Stored items:
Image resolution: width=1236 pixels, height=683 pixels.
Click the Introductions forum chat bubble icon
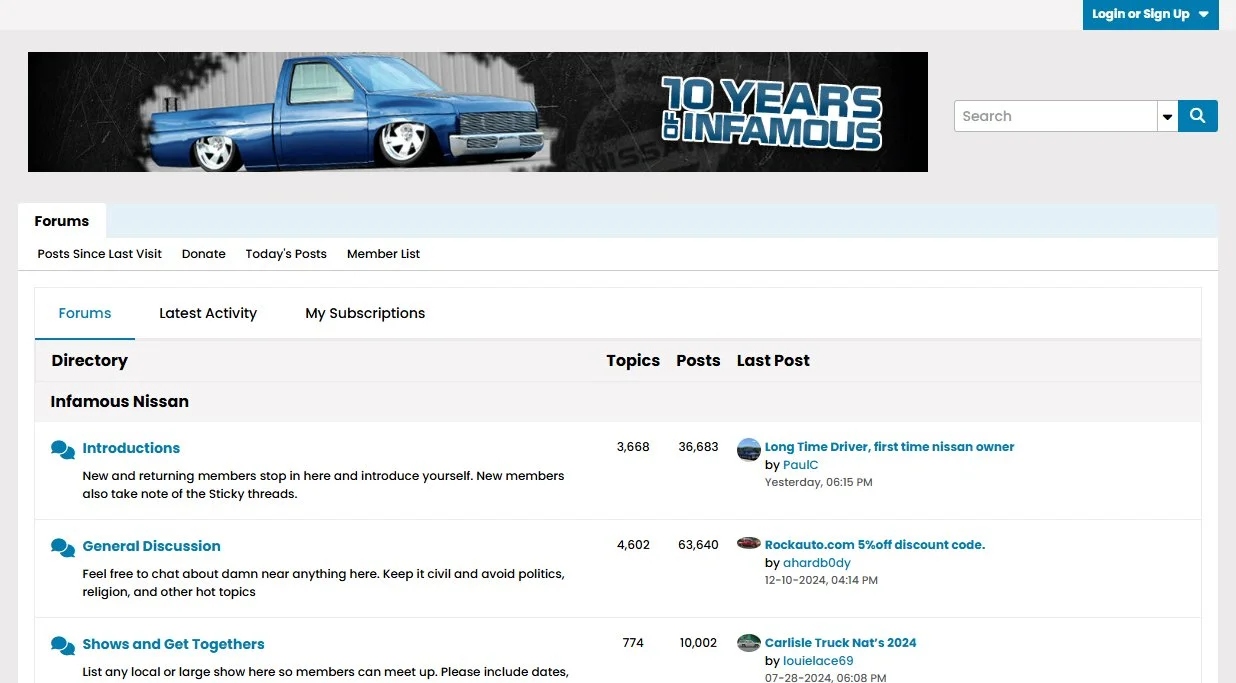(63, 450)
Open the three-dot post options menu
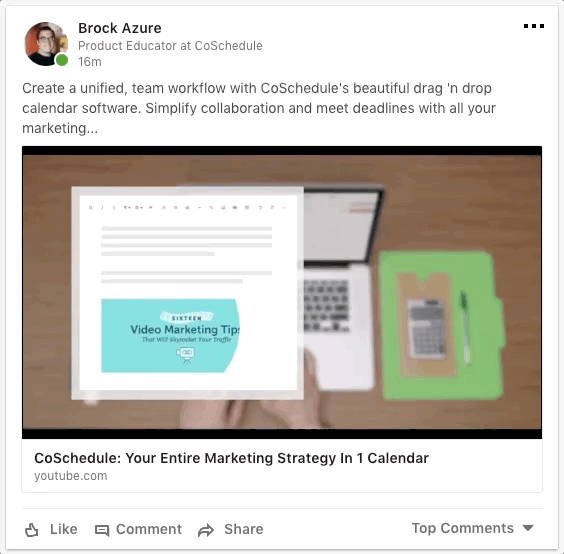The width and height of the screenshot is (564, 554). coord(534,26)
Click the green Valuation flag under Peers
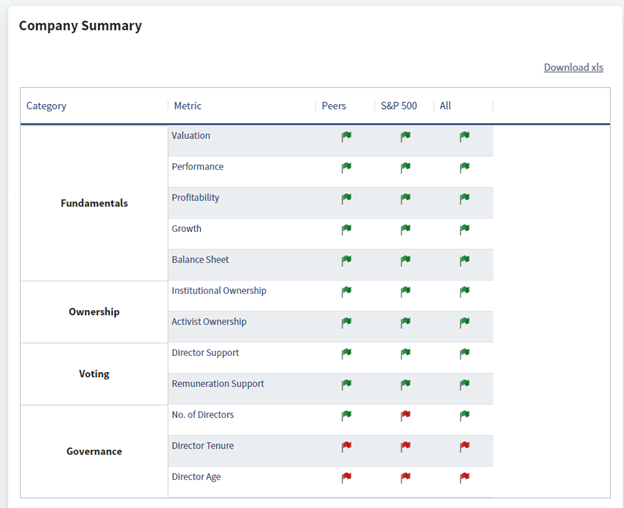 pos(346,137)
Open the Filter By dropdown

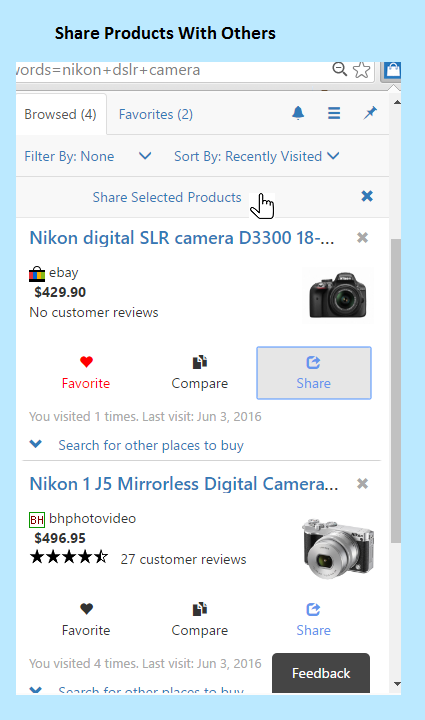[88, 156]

Task goal:
The reply should hold every entry above, given again exactly, but not a single picture.

Answer below:
Image resolution: width=1236 pixels, height=683 pixels.
Click the Introductions forum chat bubble icon
(63, 450)
Open the three-dot post options menu
The width and height of the screenshot is (564, 554). coord(534,26)
Click the green Valuation flag under Peers
 pos(346,137)
Open the Filter By dropdown

[88, 156]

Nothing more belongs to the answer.